Alabama’s Supreme Court Revives Electronic Bingo Lawsuits

The Alabama Supreme Court has sided with the state and asked for a restart of previously dismissed lawsuits by the state against Lowndes County and Macon County electronic gambling casinos.

Alabama Supreme Court Restarts Wrongfully Dismissed Lawsuits against Casinos

Electronic gambling casinos are coming under the cross-hair of the law once again. On Friday, the Alabama Supreme Court ruled that judges in Lowndes County and Macon County have wrongfully dismissed the lawsuits aimed at shutting down the gambling properties in each county.

According to the Supreme Court, the lawsuits filed by Attorney General Steve Marshall back in 2017 must continue. At the time, Marshall argued that electronic bingo games at Victoryland and other casino properties were operating illegal slot machines and had to be suspended immediately.

However, Marshall’s lawsuit was met with a snag when it reached circuit court judges in Lowndes and Macon, with both courts dismissing the lawsuits at the behest of defendants. At the time, the courts motivated their decision with the lack of action against the Poarch Band of Greek Indians casinos in Wetumpka and Montgomery.

More importantly, the courts held hearings at the request of defendants but didn’t offer the same opportunities to the state to deliver arguments for why the lawsuits were necessary in the first place.

What’s Next for Casinos in Alabama and How Would They Be Affected?

According to Victoryland attorney Joe Espy, the state will now have the opportunity to argue its case in court, but that won’t affect the operations of casinos immediately. He explained that the previous decision to dismiss the state’s case without a hearing had prompted the Supreme Court to reverse that decision.

“The case at some point will be set for further hearings, and then we’ll proceed,” Espy added. Counties with approved video bingo amendments and the states have been litigating for years.
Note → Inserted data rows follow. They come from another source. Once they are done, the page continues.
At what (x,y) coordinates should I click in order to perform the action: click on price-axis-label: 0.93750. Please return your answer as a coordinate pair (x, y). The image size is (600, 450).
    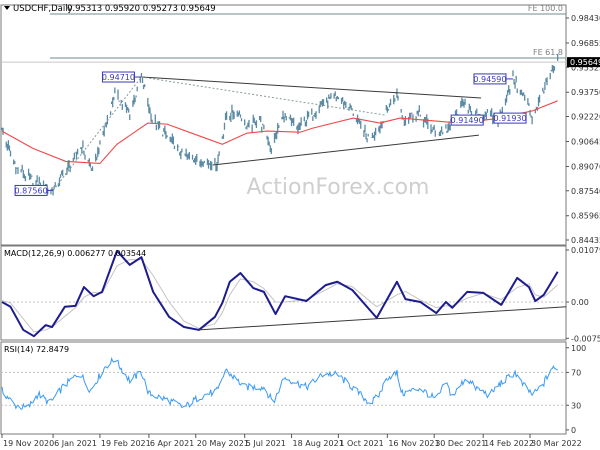
    Looking at the image, I should click on (586, 92).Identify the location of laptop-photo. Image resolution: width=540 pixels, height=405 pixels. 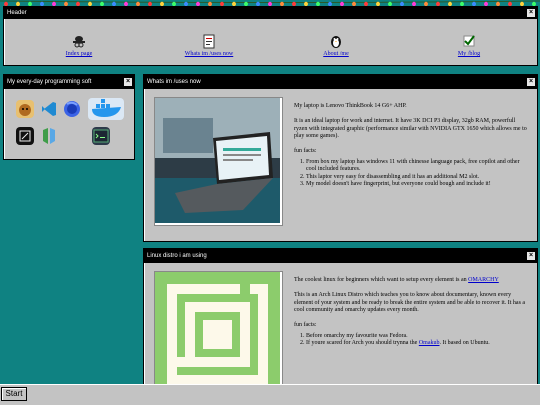
(218, 162).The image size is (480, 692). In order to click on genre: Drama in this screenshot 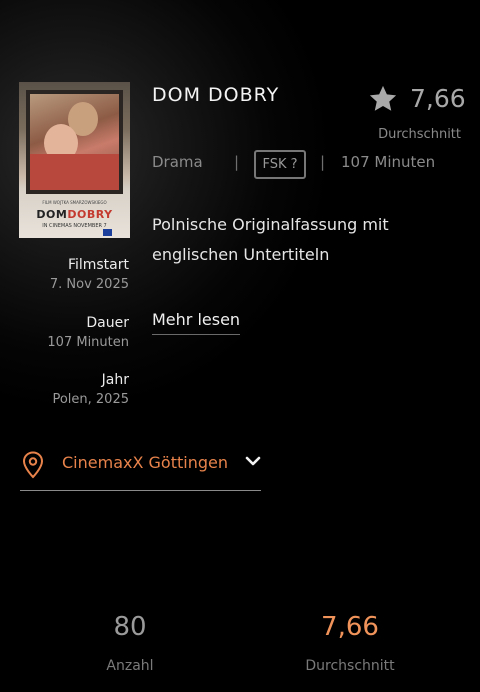, I will do `click(178, 162)`.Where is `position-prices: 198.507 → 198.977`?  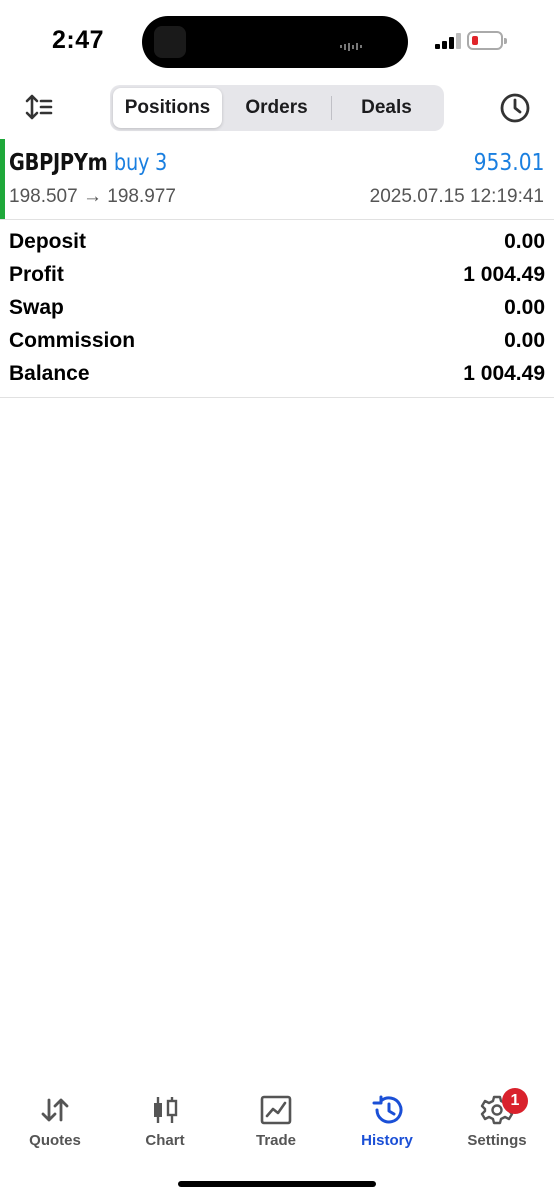 position-prices: 198.507 → 198.977 is located at coordinates (92, 197).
The state argues that electronic bingo machines are reminiscent of video slots, and they are, in fact, video slots and should be treated as such by law. According to sources, the Alabama Supreme Court unofficially sides with the state’s view of electronic bingo.

Are Poarch Creeks’ Casinos a Public Nuisance?

However, opponents to the state’s decision have argued that it was wrongful of lawmakers to try and dismiss video bingo as slots since the state was selectively omitting Poarch Creeks’ casinos in the lawsuit.

Nevertheless, the Supreme Court argued that there was no need for the state to bring up the same charges against the Poarch Creeks-owned casinos.

Interestingly, Marshall’s predecessor, Attorney General Luther Strange, did bring a case against the tribal operators in 2013, arguing that they were a “public nuisance.” Strange argued that the casinos were providing the public with slots machines in the form of electronic bingo.

His case was dismissed in 2015 but then renewed in 2019. Meanwhile, Marshall has proven adamant in his resolve to suspend what he considers illegal operations. Here is what he added:

“For too long, these individuals, businesses, and even elected officials have flagrantly violated Alabama’s laws. Today’s ruling by the Alabama Supreme Court is an important victory for the rule of law.  We will now move forward to uphold the State’s laws and provide justice for the people of Alabama.”

It all points that Marshall will look to quickly revive the lawsuits and bring them to court where a new round of hearings will be set. At the same time, Alabama is planning an expansion of its existing gambling framework.